ACTIVITY =>
Your answer should be the lines of the data below that contain "arrow".

DATA FOR THIS EXERCISE =>
»»

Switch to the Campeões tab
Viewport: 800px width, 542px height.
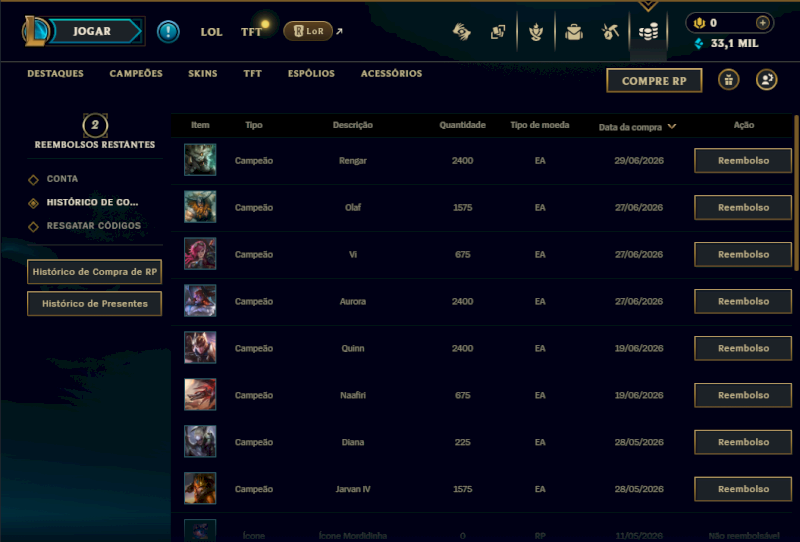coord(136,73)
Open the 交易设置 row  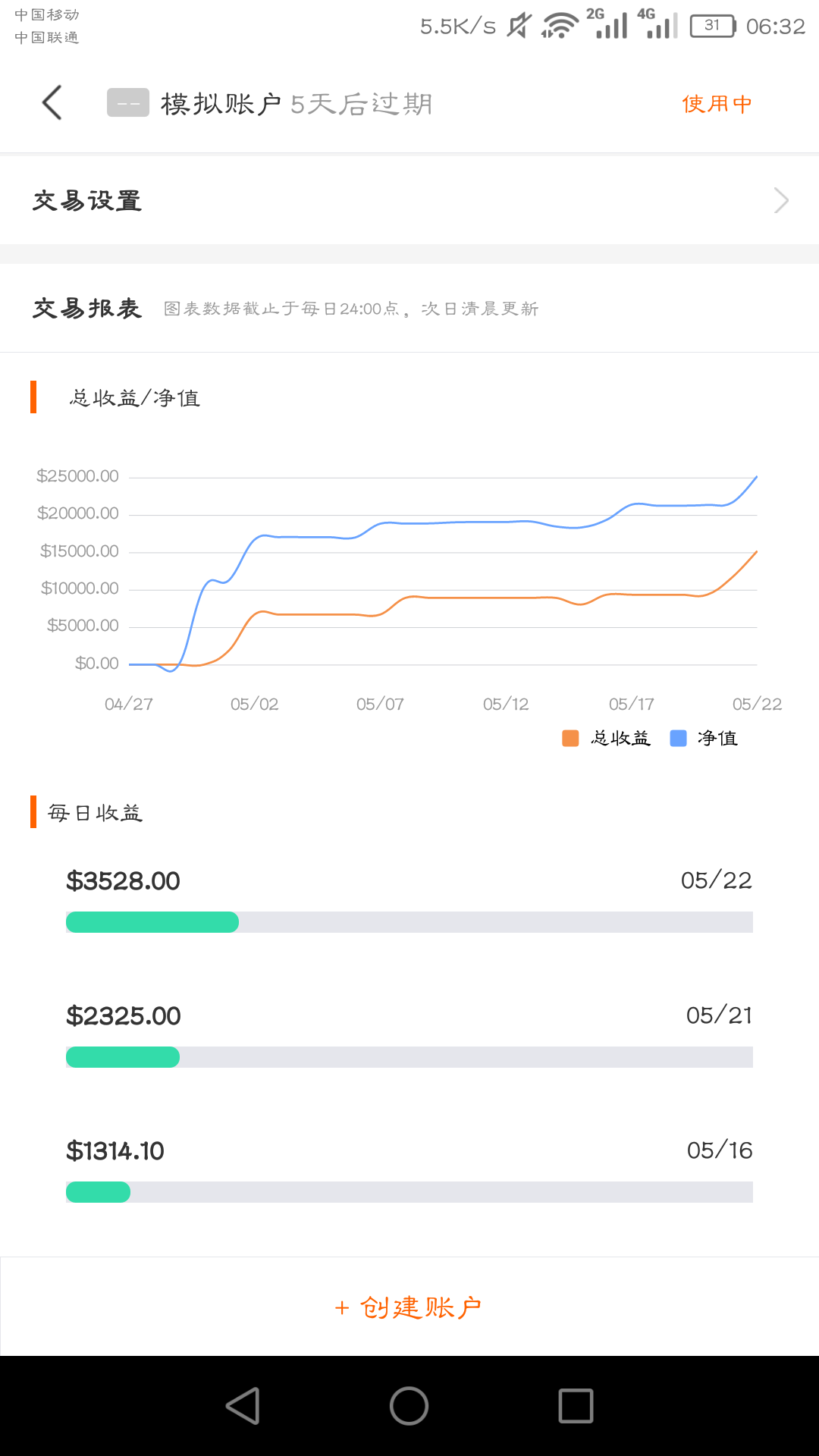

««
»»

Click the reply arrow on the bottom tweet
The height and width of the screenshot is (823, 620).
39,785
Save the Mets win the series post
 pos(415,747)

««
»»

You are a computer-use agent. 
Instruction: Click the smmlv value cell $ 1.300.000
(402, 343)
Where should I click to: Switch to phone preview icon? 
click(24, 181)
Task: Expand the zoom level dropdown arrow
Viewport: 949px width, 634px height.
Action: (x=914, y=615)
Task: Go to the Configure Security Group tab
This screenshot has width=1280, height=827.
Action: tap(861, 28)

««

OUTPUT =>
Click the reply arrow on the bottom tweet
Task: Expand the zoom level dropdown arrow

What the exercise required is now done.